• **TO BE DONE**:
A) In the capital projects text below, what gasifier will the proposed Raleigh facility be integrated with?
B) Write the next part of the capital projects text below, picking up after its final sentence.

• **EXTRACT TO READ**:
-----
Capital Projects

Boulder, Colorado

Power Ecalene Fuels is currently constructing a single tube reactor system in Boulder, CO. This single tube reactor will house a new and novel way of suspending the catalyst. It is anticipated that this system will be very efficient in converting syngas into Ecalene™and will be up and running in May 2008.

Raleigh, North Carolina

Proposed small manufacturing facility

PEFI intends to build a 100 to 500 gallon/day proposed small manufacturing facility in Raleigh, NC. This facility will be integrated with a four ton/day TRI gasifier with the intention to gather data for scale up to a commercial size facility.

Final design and construction of this small plant is expected to take nine to 12 months from funding. The plant will gasify MSW/RDF and is intended to branch out to numerous other types of feedstock during its operations. The overall objective of the facility is to gather data, build P&ID's and develop economics of the entire system.
-----
• **PROVIDED MATERIAL**:
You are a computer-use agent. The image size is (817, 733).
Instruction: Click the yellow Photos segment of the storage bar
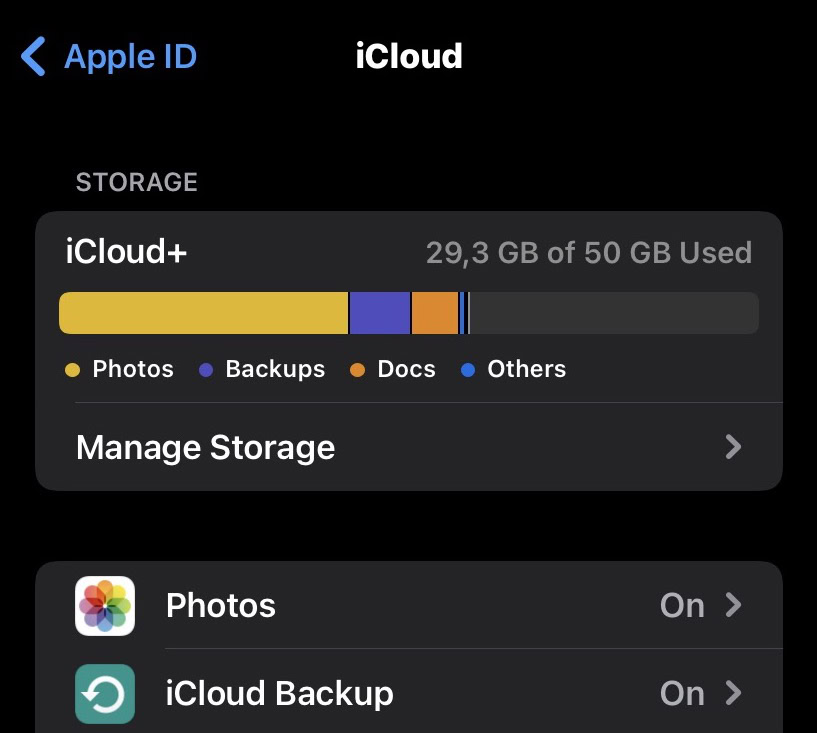203,313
-----
• **EXPECTED OUTPUTS**:
A) A four ton/day TRI gasifier.

B)
The design of the proposed demonstration manufacturing facility is very similar to the Air Products/Eastman Chemical Liquid Phase Dimethyl Ether ("DME")/Methanol pilot plant (5,000 gallons/day) that was built at La Porte, Texas. Eastman later built a chemicals-from-coal plant at commercial scale in Kingsport, Tennessee (see Figure 2). This was an 80:1 scale-up in capacity. This plant has operated successfully for over 22 years and is still operating today.

The Air Products plant in La Porte, TX produced about 5,000 gal/day of methanol (89% by weight) and DME (7% by weight) from syngas in a slurry bubble column reactor (very similar to the PECI process) using a mixture of a commercial methanol catalyst and a commercial dehydration catalyst. Several demonstrations were completed from 1991 through 1999 (See Liquid Phase Dimethyl Ether Demonstration in the La Porte Alternative Fuels Development Unit, DOE Topical Report prepared by Air Products and Chemicals Inc., January 2001).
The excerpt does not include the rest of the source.